As the event unfolded on facebook and got uglier and uglier I realized something. For me it proved I was okay leaving the culture behind. I miss the church in so many ways. I don't believe a word of it so my leaving had nothing to do with my love of the people. This event is just another chapter in my book of reasons why I am proud to be considered an apostate.

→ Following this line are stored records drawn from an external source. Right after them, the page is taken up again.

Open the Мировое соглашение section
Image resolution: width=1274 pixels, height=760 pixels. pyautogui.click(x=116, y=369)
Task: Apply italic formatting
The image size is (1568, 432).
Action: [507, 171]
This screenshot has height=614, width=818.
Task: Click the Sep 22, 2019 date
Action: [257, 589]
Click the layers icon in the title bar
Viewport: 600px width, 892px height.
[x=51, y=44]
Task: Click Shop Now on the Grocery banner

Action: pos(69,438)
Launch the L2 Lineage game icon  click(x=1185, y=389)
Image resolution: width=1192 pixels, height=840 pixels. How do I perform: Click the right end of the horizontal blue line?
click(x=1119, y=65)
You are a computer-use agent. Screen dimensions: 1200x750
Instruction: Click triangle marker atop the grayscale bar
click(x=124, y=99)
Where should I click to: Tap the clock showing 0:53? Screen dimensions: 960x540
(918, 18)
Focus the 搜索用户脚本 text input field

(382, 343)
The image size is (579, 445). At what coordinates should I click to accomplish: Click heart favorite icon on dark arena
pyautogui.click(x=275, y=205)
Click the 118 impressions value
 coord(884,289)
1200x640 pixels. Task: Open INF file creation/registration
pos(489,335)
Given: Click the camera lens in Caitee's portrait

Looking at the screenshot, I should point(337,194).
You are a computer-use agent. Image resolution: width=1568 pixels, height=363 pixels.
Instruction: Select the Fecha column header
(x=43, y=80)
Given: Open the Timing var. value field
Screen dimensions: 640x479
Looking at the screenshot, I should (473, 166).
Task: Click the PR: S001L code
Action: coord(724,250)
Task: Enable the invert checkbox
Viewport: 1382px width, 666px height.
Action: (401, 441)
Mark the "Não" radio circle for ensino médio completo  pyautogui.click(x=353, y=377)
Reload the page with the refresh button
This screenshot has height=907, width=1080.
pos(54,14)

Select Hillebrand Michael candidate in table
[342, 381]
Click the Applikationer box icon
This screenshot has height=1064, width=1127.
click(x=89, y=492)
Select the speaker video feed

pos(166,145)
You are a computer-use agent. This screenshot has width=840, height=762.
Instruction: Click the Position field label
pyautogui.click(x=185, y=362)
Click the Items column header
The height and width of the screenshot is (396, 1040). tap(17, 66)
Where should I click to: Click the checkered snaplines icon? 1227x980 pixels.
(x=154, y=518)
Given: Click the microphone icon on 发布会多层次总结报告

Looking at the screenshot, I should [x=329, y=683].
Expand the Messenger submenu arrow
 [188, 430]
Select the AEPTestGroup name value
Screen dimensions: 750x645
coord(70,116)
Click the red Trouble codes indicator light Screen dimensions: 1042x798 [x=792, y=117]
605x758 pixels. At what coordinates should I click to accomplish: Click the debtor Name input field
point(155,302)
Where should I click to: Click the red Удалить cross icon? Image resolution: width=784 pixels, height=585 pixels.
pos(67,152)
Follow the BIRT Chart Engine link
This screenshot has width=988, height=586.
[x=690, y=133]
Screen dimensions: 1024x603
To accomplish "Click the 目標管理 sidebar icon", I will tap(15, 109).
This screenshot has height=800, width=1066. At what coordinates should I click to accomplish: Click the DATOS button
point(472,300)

I have decided that I won't be attending. I was actually going to go with an open mind and heart. I was going to try again. Now I am more committed to staying away from the hatred. I wish you luck in your feminist movement. I hope you are successful in changing hearts and minds. I just can't fight the battle with you anymore.

Angela said...

I'm pretty sure it's not just Utah Jamie because a lady in our ward posted an article on our ward fb page encouraging women to wear pants. It is really good to have questions. (and to bring up good ideas:) I also think that this is a perfect issue to talk to the Bishop at a ward or stake level. If each woman that felt that way, spoke to their Bishop or Stake President and had meaningful discussion and ideas that would make church a better situation for all people a lot could be accomplished. Ward Council is a great place to have that discussion as well, where the leaders in the ward can discuss what the needs of the ward are and how they can do better. (and WC includes the female leaders of the ward and those voices are definitely listened to...in my experience)I read someone's biography once, when he was stake president. It talked about woman that came and spoke to him about ideas to bring equality to women (like women being the last speaker in sacrament meeting and stuff like that). They made the changes in their stake. So I think it starts at a local level with clear communication and discussion.

katherine said...

Really appreciated your post, Kari! You're awesome.